Using this programme for 6 weeks I came down from a rather tight fitting 34' waist into a very easy fitting 32' waist; basically x3 big notches on my belt. Also I cut out beer and replaced it with wine (only at the weekends)

Next time you try your trousers on, try doing the belt up x3 notches tighter, that's how much fat you'll lose :wink:


----------



## architekt (Nov 21, 2006)

eca stacks can be good, but if your not careful they can mess you up a bit.

the stack increases the production and distribution of noradrenaline in the body which is great for training, as you can get them extra couple of reps out! another good thing is that it increases your metabolism by around 10% so it can be a great addition to a cutting program, though it does this by increasing your body temp. by about 2 degrees so is a little dodgy!

if used properly along with proper training the fat should fly off you!

as i said above its great for cutting, but not really the best thing to be on when trying add big muscle. basically because eph is an anoretic, which means its a hunger suppressant, which is one of the main reasons why you'll lose weight when on the stuff!

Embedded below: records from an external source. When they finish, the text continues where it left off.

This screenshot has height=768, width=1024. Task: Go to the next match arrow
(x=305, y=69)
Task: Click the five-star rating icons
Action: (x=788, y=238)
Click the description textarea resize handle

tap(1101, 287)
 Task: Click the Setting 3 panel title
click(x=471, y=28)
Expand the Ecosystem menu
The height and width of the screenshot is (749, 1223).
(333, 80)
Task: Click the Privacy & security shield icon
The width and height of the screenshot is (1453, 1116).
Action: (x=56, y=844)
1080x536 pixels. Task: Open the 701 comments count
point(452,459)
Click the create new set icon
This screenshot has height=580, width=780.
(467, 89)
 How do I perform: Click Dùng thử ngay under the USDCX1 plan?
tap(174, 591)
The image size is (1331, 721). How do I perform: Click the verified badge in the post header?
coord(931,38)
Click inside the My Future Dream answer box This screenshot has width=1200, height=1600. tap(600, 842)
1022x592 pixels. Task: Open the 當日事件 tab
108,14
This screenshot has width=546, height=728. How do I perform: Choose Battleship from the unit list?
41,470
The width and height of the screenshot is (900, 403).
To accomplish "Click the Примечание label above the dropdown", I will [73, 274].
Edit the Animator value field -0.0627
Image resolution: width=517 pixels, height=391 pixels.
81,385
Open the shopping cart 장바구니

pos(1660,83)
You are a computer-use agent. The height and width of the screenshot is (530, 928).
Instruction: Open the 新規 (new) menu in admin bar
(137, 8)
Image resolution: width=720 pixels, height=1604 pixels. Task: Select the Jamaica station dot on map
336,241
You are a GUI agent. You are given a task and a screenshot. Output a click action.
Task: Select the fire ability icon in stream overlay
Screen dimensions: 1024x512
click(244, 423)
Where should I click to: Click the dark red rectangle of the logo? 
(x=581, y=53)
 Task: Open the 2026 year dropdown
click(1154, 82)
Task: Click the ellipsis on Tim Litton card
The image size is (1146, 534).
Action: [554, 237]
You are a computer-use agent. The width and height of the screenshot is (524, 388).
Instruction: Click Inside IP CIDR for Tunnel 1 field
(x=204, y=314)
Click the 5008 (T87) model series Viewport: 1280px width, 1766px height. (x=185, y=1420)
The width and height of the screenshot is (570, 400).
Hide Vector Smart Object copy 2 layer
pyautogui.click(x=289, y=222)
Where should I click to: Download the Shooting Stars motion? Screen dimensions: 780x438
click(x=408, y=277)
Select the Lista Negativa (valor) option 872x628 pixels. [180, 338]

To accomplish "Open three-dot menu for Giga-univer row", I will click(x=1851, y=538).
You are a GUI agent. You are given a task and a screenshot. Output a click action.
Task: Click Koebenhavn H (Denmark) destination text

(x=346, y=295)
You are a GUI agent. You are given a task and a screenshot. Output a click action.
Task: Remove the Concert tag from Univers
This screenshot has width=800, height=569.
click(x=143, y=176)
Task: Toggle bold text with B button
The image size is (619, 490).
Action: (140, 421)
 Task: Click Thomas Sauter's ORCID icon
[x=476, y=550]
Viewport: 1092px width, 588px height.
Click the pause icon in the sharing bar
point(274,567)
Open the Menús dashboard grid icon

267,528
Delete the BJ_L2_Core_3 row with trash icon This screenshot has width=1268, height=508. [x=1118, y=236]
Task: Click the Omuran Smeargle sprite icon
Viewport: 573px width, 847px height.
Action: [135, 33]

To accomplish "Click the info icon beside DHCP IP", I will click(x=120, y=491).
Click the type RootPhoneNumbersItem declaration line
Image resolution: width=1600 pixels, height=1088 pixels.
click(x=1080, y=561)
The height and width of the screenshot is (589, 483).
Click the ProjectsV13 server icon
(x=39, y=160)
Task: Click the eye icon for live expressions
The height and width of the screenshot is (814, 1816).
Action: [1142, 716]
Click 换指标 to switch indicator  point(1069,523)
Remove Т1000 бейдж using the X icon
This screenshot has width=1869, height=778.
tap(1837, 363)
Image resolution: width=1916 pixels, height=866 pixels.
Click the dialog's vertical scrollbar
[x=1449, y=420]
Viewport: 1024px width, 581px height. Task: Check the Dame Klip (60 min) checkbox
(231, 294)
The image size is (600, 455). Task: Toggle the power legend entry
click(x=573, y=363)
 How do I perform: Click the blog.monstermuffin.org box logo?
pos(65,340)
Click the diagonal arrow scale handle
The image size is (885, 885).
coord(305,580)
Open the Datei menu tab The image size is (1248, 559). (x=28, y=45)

the reason why people say a max cycle of 2-4 weeks is because it's pretty easy for your body to become dependant on both on the eph and caf.

some people can have bizarre mood swings, with depression, anxiety, etc. when on it for a while.

definately shouldn't be taken if you've got heart problems!

if you do decide to use it, you'll need to get used to the 'buzz', which can seem really weird, and sometimes a bit sickening!

obviously there's people on here that know alot more about it them me, i'm just going off personal research and experiences.

(and sorry if this is already up on the board!)

conclusion: agree with FF, however hard circuit training max. 3 times a week instead of 'normal' cardio (if you know what i mean) i reckon is the better option! (if i'm wrong please feel free to correct me..i'm no training guru! and always learning!)


----------